= Reading passage =
Germany's unrestricted submarine warfare (which led to the sinking of the Lusitania in 1915) provoked the United States to finally enter the first world war in the same year. The military had to build up an army very quickly and it had two million inductees to sort out. Who would become officers and who enlisted men? Psychometricians developed two intelligence tests that helped sort all these people out, at least to some extent. This was the first major use of testing to decide who lived and who died since officers were a lot safer on the battlefield. The tests themselves were given under horrendously bad conditions and the examiners seemed to lack common sense. A lot of recruits simply had no idea what to do and in several sessions most inductees scored zero! The examiners also came up with the quite astounding conclusion from the testing that the average American adult's intelligence was equal to that of a thirteen-year-old!
Nevertheless, the ability for various authorities to classify people on scientifically justifiable premises was too convenient and significant to be dismissed lightly, so with all good astounding intentions and often over enthusiasm, society's affinity for psychological testing proliferated.
Back in Europe, Sir Cyril Burt, professor of psychology at University College London from 1931 to 1950, was a prominent figure for his contribution to the field. He was a firm advocate of intelligence testing and his ideas fitted in well with English cultural ideas of elitism. A government committee in 1943 used some of Burt's ideas in devising a rather primitive typology on children's intellectual behavior. All were tested at age eleven and the top 15 or 20 per cent went to grammar schools with good teachers and a fast pace of work to prepare for the few university places available. A lot of very bright working-class children, who otherwise would never have succeeded, made it to grammar schools and universities.

= What to work on =
1) Copy the passage on intelligence testing word for word, between "Nevertheless, the ability" and "psychological testing proliferated.", inclusive.
2) Answer these questions from the passage on intelligence testing:
(a) How many inductees did the military have to sort out?
(b) At what age were all children tested under the scheme the 1943 government committee devised?
(c) During which years was Sir Cyril Burt a professor of psychology at University College London?

= Record excerpts =
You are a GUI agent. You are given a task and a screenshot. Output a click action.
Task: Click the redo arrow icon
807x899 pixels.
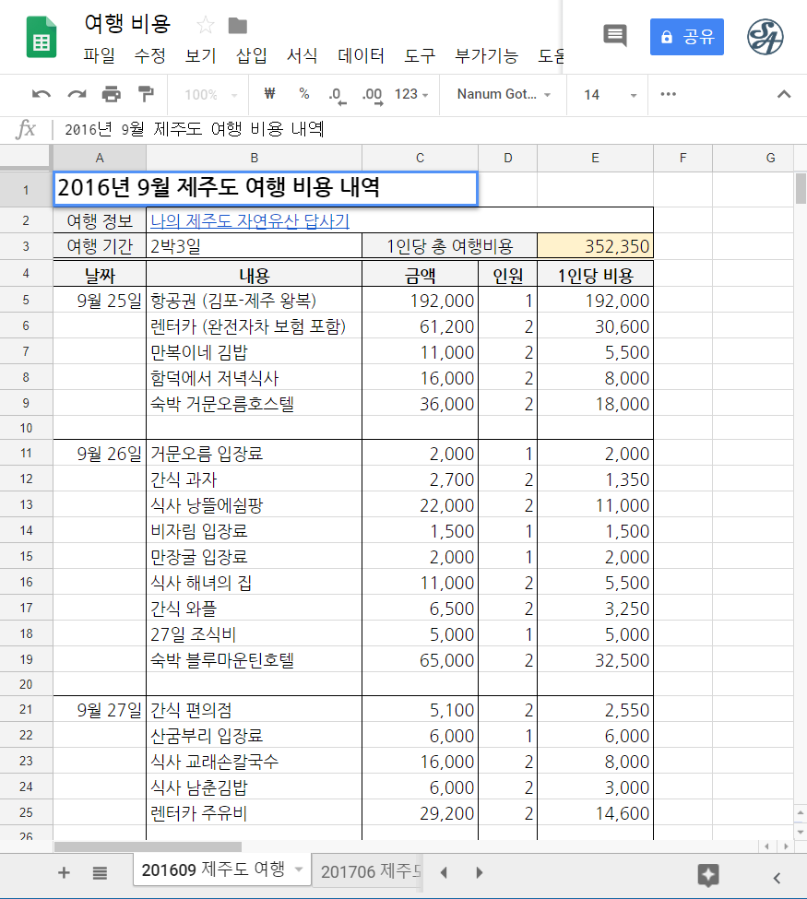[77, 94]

==

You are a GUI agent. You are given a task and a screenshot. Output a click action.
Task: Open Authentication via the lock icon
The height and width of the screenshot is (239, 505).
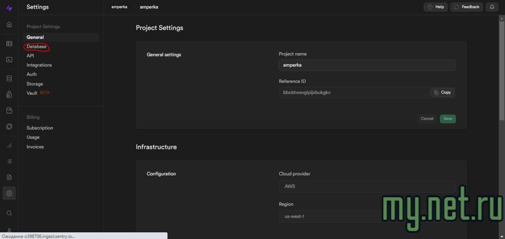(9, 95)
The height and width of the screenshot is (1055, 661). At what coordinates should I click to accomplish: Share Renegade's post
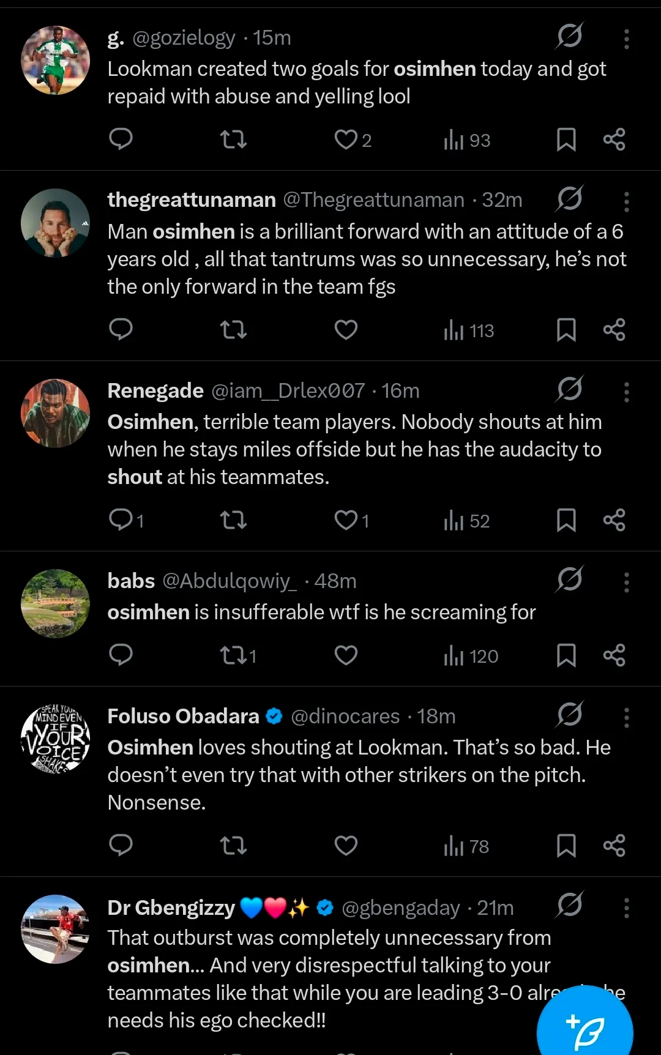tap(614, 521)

= Results for each task =
1)
Nevertheless, the ability for various authorities to classify people on scientifically justifiable premises was too convenient and significant to be dismissed lightly, so with all good astounding intentions and often over enthusiasm, society's affinity for psychological testing proliferated.

2)
(a) Two million.
(b) Age eleven.
(c) From 1931 to 1950.